BAGDAD, 7 de julio (PL).
— Helicópteros norteamericanos bombardearon hoy cuatro zonas
residenciales en el barrio capitalino iraquí de Sadr City, donde
murieron nueve personas, unas 30 sufrieron heridas y varias
viviendas resultaron destruidas, informaron testigos.

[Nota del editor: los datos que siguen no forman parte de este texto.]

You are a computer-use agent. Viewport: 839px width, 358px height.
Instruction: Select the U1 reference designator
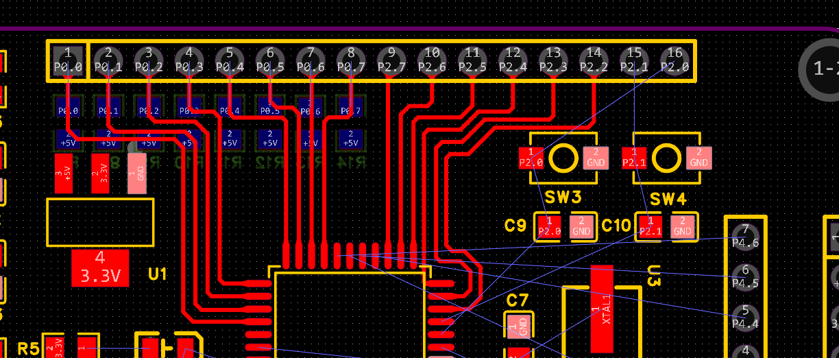(158, 274)
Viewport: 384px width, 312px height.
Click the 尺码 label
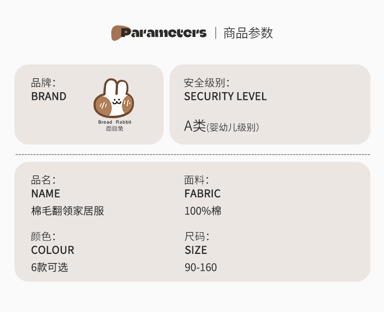(196, 236)
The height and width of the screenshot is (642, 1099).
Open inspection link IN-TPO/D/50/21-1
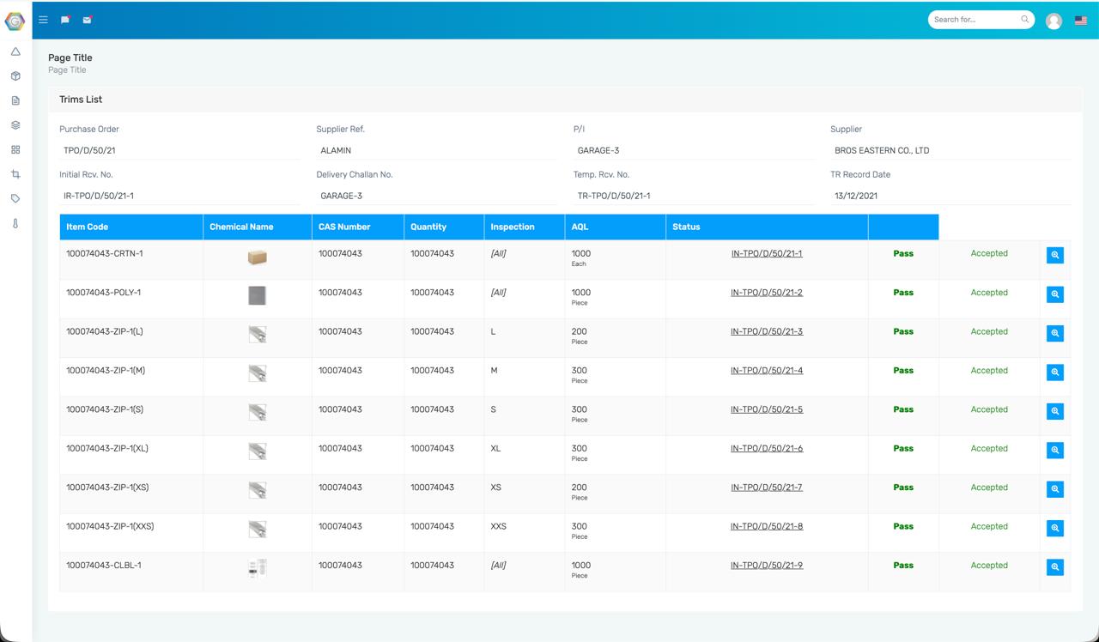pyautogui.click(x=766, y=254)
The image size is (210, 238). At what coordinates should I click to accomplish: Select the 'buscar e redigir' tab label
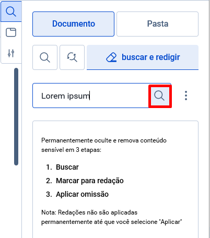[151, 57]
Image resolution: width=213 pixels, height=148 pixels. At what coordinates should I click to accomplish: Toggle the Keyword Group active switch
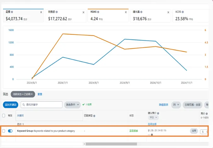(10, 131)
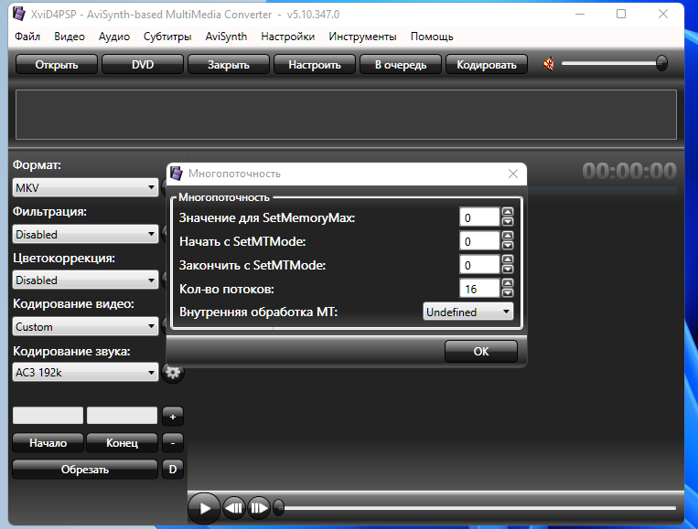
Task: Increase the SetMemoryMax value with up arrow
Action: point(509,212)
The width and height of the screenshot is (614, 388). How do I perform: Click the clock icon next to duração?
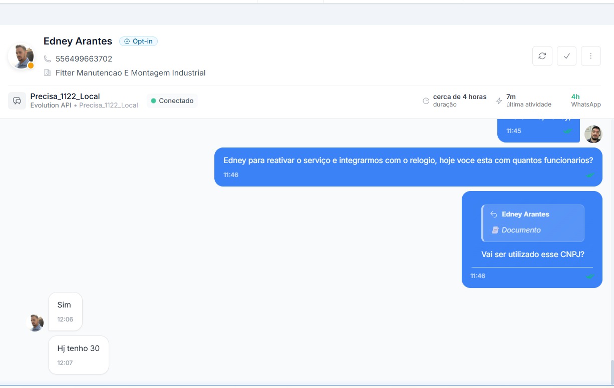tap(426, 101)
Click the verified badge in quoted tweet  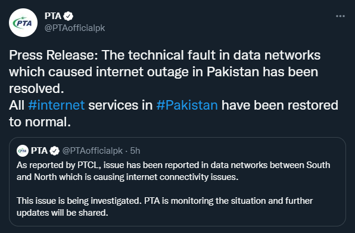coord(55,151)
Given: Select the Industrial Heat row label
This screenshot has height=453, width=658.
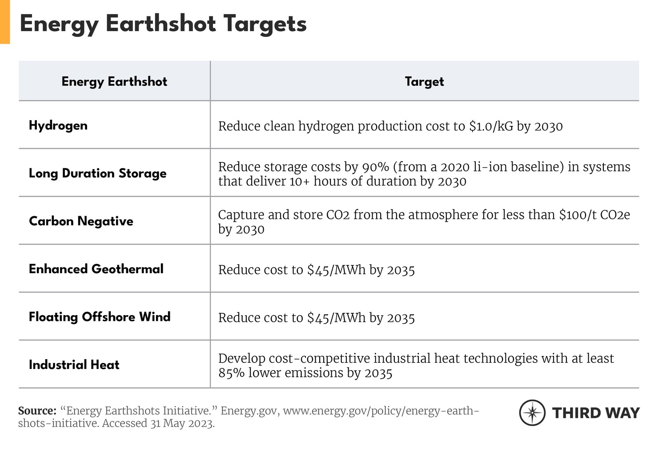Looking at the screenshot, I should pos(74,365).
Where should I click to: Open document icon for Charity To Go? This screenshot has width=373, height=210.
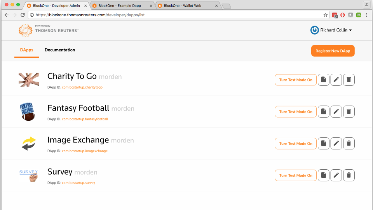coord(324,80)
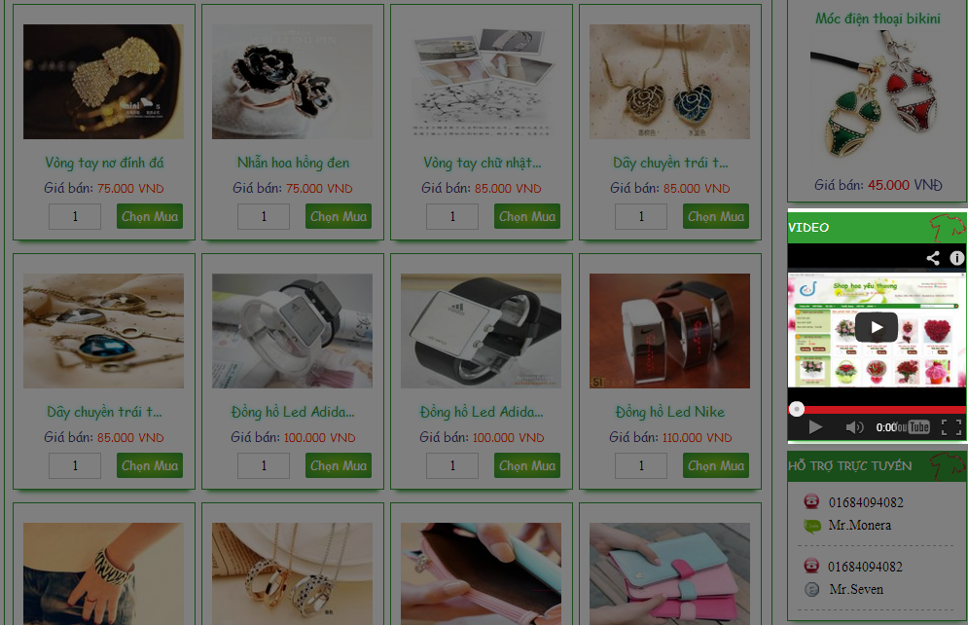Open the Móc điện thoại bikini link

[878, 18]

La operación comenzó en la madruga
contra las localidades de Kasrah Wa Atash, Jawader, 74 y 75, y
tenía por fin capturar al jefe local del Ejército del Mehdi, Abu
Dera, quien se presume ordenó el secuestro de la legisladora Taysir
Al Mashadani en días pasados.
Un cercano colaborador del clérigo
Moqtada al Sadr, quien se opone a la presencia de las tropas
estadounidenses, acusó al ejército interventor de matar a civiles
inocentes.
En tanto, alrededor de una veintena
de iraquíes perecieron también en una jornada sangrienta
caracterizada por múltiples ataques de la resistencia contra
efectivos locales de la policía y atentados de coches bomba
cercanos a centros de culto.
El puesto de policía en Madani, 25
kilómetros al sur de esta capital, fue asaltado por un grupo armado
no identificado que dejó al menos 10 muertos, ocho de ellos
integrantes de las fuerzas de seguridad, coincidieron varias
fuentes.
Otras siete personas perecieron y 46
sufrieron lesiones cuando un carro cargado de explosivos detonó
frente a una mezquita chiíta en el pueblo de Tall al Banat, al
noroeste de Iraq, y cercana a la frontera con Siria, señaló la
policía.
En el occidente de Bagdad otro
automóvil estalló y varios disparos de morteros cayeron cerca de
dos santuarios sunitas, sin que se precisara el número de
víctimas.
Los acontecimientos en la capital
tuvieron lugar en medio del férreo control de las fuerzas conjuntas
de Washington y Bagdad, que incluye un toque de queda vehicular los
viernes, de las 11:00 a las 15:00 horas locales, para intentar
contener los atentados.
Por más de dos semanas más de 40
mil soldados norteamericanos y aliados iraquíes desarrollan una
operación —fracasada ante la indetenible resistencia del pueblo
frente a la ocupación—, que cobró más de dos mil bajas mortales
a la coalición.
De otro lado, las tropas japonesas
comenzaron hoy su retiro luego de permanecer por dos años y medio
en la nación árabe, en contra de la opinión pública del país
asiático.
Los 600 militares de las Fuerzas de
Autodefensa de Japón realizaron labores de reconstrucción y en un
plazo de un mes deben abandonar Iraq.